• **Exercise**:
Could you print exactly the lines of the listing below, starting at the line that has "Financial Report (55, 2119)" and ending at the line that has "cookie privacy policy (99, 399)", and only those lines?

——

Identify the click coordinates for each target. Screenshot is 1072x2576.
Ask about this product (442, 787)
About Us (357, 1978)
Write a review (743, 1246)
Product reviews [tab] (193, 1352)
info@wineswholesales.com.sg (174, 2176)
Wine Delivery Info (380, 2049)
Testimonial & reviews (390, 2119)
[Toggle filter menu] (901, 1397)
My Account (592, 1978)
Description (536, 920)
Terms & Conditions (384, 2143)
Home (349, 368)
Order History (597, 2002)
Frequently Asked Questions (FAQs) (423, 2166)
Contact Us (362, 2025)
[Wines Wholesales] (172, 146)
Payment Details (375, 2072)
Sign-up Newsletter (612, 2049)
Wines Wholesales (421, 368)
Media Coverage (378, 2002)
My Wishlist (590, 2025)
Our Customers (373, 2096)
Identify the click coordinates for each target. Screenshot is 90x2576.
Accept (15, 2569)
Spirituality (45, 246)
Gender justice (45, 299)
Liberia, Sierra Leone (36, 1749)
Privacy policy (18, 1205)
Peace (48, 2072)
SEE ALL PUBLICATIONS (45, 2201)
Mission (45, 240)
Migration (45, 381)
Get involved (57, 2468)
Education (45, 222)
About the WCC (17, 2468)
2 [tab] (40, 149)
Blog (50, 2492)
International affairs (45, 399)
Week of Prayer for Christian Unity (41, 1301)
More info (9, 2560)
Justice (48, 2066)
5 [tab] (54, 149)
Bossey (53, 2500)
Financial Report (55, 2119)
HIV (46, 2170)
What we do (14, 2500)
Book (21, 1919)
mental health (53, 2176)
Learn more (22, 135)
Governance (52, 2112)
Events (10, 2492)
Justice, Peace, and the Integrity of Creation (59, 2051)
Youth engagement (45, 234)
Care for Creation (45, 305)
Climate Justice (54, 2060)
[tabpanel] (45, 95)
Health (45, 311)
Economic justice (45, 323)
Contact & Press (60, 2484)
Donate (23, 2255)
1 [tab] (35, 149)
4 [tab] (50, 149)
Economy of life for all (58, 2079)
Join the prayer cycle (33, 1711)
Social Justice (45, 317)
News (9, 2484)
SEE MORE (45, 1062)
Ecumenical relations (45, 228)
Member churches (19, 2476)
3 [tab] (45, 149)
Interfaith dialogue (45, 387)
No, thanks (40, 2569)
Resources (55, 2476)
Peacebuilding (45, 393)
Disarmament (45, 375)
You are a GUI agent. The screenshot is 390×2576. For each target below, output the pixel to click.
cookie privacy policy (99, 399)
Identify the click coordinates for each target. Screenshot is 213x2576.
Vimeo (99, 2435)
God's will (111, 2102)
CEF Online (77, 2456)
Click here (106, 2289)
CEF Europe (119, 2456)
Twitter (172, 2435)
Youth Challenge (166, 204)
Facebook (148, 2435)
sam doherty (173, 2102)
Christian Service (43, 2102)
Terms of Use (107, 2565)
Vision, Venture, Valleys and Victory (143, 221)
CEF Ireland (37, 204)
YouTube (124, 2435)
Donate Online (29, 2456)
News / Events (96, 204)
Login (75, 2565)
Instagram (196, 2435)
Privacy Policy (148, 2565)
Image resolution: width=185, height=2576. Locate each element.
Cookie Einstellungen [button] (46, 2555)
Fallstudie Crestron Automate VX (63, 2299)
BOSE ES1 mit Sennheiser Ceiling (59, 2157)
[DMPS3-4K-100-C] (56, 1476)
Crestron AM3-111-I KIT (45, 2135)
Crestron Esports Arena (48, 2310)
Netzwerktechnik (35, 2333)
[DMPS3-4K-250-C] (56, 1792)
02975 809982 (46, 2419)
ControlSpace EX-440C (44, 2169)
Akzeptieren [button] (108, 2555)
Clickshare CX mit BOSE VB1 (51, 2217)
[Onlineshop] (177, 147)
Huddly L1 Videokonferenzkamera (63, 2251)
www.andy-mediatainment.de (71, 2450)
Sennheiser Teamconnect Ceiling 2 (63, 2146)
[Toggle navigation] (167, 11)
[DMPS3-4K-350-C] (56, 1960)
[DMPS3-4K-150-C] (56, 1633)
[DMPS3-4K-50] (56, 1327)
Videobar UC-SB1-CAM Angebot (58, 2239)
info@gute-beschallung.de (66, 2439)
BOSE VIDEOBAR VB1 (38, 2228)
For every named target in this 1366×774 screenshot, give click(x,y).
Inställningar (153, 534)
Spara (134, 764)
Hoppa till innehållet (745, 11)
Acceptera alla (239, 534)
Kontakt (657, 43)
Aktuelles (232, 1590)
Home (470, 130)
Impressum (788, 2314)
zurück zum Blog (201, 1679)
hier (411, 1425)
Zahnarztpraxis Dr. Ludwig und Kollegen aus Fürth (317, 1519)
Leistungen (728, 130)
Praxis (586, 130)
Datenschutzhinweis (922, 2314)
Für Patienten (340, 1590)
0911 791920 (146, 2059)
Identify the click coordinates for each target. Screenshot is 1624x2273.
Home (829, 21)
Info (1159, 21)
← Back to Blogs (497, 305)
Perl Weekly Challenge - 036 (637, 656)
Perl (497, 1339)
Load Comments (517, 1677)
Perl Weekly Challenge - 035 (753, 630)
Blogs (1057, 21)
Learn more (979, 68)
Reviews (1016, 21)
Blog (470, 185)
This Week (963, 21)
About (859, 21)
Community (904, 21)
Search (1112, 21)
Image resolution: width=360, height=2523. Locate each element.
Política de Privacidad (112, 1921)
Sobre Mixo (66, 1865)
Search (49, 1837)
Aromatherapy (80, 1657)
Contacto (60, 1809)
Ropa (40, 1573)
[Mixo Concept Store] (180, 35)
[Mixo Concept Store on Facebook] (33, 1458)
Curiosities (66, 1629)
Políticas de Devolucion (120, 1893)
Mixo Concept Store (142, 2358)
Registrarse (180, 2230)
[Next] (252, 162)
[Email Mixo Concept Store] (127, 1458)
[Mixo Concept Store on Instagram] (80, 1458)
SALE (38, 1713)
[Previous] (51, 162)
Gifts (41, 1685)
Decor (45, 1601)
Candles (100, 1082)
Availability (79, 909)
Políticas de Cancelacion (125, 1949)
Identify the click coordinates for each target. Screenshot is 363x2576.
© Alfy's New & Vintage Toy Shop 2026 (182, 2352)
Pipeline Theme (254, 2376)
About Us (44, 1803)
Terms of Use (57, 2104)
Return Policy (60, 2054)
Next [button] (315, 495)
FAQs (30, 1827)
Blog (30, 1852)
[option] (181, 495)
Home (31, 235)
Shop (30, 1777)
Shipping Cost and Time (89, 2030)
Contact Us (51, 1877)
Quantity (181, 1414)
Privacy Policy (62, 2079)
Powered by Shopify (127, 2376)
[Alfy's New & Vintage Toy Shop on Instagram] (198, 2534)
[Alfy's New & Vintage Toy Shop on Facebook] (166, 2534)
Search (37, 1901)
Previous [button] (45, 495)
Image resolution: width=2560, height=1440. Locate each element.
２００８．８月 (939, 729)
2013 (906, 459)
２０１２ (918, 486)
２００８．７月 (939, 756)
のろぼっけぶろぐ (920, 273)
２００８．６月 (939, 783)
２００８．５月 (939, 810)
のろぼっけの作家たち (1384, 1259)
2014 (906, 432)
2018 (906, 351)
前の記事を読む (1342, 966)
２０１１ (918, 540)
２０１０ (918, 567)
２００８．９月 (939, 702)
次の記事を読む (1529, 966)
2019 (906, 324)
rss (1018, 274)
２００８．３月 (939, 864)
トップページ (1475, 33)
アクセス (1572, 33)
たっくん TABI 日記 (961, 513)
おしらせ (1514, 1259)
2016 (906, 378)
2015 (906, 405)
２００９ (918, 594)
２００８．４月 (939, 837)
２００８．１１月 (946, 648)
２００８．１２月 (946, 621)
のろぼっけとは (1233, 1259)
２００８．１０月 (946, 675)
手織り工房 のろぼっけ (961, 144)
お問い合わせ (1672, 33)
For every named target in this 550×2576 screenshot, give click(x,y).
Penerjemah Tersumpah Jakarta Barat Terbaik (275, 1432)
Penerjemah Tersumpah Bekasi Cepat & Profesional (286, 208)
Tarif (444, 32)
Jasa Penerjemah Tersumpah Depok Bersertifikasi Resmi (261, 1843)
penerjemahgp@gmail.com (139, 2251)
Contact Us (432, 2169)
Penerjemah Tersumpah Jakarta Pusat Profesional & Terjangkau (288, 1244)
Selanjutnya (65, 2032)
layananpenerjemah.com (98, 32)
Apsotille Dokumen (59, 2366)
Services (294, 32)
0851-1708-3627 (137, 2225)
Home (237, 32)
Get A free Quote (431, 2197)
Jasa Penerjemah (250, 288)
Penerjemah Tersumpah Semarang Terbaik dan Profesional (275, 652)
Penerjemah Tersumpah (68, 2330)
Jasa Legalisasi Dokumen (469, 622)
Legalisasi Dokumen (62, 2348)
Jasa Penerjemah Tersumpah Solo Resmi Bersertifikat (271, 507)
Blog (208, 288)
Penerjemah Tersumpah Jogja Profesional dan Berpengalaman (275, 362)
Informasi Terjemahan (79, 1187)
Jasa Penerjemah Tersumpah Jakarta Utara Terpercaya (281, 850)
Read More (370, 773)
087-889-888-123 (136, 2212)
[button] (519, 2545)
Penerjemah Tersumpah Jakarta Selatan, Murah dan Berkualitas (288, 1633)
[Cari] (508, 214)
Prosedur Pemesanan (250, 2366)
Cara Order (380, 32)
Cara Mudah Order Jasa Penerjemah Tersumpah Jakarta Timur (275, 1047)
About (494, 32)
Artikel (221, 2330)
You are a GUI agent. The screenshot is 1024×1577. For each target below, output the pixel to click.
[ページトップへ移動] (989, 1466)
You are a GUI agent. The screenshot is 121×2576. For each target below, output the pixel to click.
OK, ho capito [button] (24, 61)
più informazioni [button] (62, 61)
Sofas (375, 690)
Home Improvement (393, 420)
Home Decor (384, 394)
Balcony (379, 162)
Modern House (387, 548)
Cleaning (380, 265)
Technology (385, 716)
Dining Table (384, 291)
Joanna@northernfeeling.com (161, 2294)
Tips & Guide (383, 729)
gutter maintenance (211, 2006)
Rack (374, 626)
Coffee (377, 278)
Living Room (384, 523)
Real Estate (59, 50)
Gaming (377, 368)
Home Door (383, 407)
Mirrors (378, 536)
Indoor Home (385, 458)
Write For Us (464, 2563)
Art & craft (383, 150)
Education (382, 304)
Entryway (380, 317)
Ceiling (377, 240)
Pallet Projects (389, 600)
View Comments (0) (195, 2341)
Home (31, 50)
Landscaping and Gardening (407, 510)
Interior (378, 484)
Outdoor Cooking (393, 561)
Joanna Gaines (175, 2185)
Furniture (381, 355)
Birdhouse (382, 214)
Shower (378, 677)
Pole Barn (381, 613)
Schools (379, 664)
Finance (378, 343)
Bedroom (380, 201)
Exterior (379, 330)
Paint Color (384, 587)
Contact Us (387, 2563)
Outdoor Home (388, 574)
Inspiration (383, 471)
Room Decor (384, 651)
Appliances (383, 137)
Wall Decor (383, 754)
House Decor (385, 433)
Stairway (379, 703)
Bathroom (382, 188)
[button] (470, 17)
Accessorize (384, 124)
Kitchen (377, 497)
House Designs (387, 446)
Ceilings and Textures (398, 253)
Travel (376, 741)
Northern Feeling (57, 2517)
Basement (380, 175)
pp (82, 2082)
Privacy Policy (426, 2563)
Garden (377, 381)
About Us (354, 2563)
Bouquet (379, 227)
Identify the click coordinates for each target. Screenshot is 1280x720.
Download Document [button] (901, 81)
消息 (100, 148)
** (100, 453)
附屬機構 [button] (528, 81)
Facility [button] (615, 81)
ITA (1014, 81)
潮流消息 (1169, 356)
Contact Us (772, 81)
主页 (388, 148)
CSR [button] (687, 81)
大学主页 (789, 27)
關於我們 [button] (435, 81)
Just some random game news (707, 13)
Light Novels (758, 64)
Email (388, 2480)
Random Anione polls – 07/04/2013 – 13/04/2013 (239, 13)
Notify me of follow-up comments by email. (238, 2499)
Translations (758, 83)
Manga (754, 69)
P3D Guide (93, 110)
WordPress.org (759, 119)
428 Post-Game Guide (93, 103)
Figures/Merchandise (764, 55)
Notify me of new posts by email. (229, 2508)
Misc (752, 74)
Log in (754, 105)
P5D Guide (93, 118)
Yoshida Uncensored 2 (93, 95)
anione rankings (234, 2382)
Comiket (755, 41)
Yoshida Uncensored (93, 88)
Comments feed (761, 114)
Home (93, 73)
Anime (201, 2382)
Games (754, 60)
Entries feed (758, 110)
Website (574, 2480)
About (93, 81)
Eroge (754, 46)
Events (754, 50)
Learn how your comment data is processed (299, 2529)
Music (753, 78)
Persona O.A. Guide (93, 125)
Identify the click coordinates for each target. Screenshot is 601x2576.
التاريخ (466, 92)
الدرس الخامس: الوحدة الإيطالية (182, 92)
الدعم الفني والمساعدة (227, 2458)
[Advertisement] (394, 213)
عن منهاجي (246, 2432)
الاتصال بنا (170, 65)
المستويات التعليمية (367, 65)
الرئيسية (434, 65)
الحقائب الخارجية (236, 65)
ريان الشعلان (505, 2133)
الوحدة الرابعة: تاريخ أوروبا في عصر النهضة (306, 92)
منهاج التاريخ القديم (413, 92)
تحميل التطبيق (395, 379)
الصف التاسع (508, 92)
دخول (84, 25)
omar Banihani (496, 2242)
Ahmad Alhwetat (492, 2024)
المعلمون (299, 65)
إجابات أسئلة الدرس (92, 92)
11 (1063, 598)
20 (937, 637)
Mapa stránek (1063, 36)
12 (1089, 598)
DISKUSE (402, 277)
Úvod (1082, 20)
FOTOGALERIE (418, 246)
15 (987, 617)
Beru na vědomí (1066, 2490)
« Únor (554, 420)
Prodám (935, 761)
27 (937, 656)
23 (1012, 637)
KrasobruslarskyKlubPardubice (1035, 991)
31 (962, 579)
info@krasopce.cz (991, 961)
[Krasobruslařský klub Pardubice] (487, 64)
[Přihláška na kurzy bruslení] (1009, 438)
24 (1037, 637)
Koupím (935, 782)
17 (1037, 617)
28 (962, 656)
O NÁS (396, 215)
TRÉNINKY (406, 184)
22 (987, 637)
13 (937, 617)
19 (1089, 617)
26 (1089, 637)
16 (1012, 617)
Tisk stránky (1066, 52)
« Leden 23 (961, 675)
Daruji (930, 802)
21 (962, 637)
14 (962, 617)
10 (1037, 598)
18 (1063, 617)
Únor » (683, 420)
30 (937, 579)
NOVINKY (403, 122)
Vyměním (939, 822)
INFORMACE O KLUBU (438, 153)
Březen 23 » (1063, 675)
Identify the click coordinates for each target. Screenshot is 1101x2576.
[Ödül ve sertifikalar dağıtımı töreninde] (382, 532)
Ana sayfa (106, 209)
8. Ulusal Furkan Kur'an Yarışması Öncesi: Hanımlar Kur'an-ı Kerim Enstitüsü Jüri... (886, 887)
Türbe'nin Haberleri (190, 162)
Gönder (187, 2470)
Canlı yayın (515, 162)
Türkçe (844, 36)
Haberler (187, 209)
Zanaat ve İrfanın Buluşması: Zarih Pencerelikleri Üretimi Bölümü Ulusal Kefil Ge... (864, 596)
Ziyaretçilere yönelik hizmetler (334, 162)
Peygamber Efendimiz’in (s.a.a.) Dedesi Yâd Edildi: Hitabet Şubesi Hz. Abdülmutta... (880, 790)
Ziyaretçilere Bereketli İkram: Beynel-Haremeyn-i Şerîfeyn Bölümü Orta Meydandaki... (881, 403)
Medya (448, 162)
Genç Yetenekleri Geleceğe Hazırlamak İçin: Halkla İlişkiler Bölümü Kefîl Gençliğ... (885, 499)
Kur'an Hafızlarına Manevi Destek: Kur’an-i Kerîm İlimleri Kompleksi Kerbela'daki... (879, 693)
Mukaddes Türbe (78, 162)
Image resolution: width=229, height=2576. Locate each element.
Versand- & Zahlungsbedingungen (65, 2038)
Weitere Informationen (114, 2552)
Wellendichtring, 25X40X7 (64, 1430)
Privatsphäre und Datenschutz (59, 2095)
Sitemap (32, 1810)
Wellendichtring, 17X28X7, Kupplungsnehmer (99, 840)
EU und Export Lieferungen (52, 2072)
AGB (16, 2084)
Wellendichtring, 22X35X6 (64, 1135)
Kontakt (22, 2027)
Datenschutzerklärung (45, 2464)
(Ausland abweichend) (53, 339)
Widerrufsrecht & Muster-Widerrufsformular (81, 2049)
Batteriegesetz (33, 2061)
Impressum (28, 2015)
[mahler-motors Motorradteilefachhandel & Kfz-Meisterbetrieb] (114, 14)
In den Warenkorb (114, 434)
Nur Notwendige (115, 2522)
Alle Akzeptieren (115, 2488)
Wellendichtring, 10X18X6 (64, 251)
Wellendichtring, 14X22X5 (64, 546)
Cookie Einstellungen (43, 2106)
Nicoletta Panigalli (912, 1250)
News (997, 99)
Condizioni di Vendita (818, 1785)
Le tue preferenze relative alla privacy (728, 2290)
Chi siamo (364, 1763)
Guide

——

• **Task output**:
Financial Report (55, 2119)
HIV (46, 2170)
What we do (14, 2500)
Book (21, 1919)
mental health (53, 2176)
Learn more (22, 135)
Governance (52, 2112)
Events (10, 2492)
Justice, Peace, and the Integrity of Creation (59, 2051)
Youth engagement (45, 234)
Care for Creation (45, 305)
Climate Justice (54, 2060)
[tabpanel] (45, 95)
Health (45, 311)
Economic justice (45, 323)
Contact & Press (60, 2484)
Donate (23, 2255)
1 [tab] (35, 149)
4 [tab] (50, 149)
Economy of life for all (58, 2079)
Join the prayer cycle (33, 1711)
Social Justice (45, 317)
News (9, 2484)
SEE MORE (45, 1062)
Ecumenical relations (45, 228)
Member churches (19, 2476)
3 [tab] (45, 149)
Interfaith dialogue (45, 387)
No, thanks (40, 2569)
Resources (55, 2476)
Peacebuilding (45, 393)
Disarmament (45, 375)
You are a GUI agent. The screenshot is 390×2576. For each target below, output the pixel to click.
cookie privacy policy (99, 399)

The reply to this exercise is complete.